»»
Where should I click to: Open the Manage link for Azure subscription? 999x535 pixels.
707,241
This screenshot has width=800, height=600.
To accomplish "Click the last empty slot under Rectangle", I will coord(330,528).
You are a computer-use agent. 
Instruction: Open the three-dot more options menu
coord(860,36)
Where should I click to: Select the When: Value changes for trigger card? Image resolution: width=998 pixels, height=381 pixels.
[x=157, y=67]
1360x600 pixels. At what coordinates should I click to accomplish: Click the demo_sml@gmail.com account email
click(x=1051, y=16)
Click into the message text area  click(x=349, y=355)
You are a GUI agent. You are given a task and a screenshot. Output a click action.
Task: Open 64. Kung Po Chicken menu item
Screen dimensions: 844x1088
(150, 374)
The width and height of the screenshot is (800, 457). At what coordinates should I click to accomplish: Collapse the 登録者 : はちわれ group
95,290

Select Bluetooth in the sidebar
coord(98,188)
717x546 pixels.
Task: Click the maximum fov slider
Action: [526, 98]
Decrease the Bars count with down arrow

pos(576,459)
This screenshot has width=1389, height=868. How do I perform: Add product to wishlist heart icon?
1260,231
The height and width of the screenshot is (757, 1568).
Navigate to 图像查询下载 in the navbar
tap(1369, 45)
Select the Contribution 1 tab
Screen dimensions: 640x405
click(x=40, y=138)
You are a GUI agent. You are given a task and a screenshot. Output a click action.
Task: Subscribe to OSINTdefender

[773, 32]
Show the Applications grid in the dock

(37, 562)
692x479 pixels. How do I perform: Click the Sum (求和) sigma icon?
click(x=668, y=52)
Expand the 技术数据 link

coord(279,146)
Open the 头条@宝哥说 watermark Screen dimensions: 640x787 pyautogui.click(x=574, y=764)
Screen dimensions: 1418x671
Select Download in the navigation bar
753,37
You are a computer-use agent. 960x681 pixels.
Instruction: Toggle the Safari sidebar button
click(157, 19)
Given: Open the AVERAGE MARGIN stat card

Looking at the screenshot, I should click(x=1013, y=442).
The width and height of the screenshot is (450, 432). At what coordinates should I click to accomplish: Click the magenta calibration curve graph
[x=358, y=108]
««
Copy each line of the listing verbatim.

■ EXERCISE SOLUTION:
Where should I click to: Open the Manage link for Azure subscription? 999x535 pixels.
707,241
This screenshot has width=800, height=600.
To accomplish "Click the last empty slot under Rectangle", I will coord(330,528).
You are a computer-use agent. 
Instruction: Open the three-dot more options menu
coord(860,36)
Where should I click to: Select the When: Value changes for trigger card? Image resolution: width=998 pixels, height=381 pixels.
[x=157, y=67]
1360x600 pixels. At what coordinates should I click to accomplish: Click the demo_sml@gmail.com account email
click(x=1051, y=16)
Click into the message text area  click(x=349, y=355)
You are a GUI agent. You are given a task and a screenshot. Output a click action.
Task: Open 64. Kung Po Chicken menu item
Screen dimensions: 844x1088
(150, 374)
The width and height of the screenshot is (800, 457). At what coordinates should I click to accomplish: Collapse the 登録者 : はちわれ group
95,290

Select Bluetooth in the sidebar
coord(98,188)
717x546 pixels.
Task: Click the maximum fov slider
Action: [526, 98]
Decrease the Bars count with down arrow

pos(576,459)
This screenshot has width=1389, height=868. How do I perform: Add product to wishlist heart icon?
1260,231
The height and width of the screenshot is (757, 1568).
Navigate to 图像查询下载 in the navbar
tap(1369, 45)
Select the Contribution 1 tab
Screen dimensions: 640x405
click(x=40, y=138)
You are a GUI agent. You are given a task and a screenshot. Output a click action.
Task: Subscribe to OSINTdefender

[773, 32]
Show the Applications grid in the dock

(37, 562)
692x479 pixels. How do I perform: Click the Sum (求和) sigma icon?
click(x=668, y=52)
Expand the 技术数据 link

coord(279,146)
Open the 头条@宝哥说 watermark Screen dimensions: 640x787 pyautogui.click(x=574, y=764)
Screen dimensions: 1418x671
Select Download in the navigation bar
753,37
You are a computer-use agent. 960x681 pixels.
Instruction: Toggle the Safari sidebar button
click(157, 19)
Given: Open the AVERAGE MARGIN stat card

Looking at the screenshot, I should click(x=1013, y=442).
The width and height of the screenshot is (450, 432). At what coordinates should I click to accomplish: Click the magenta calibration curve graph
[x=358, y=108]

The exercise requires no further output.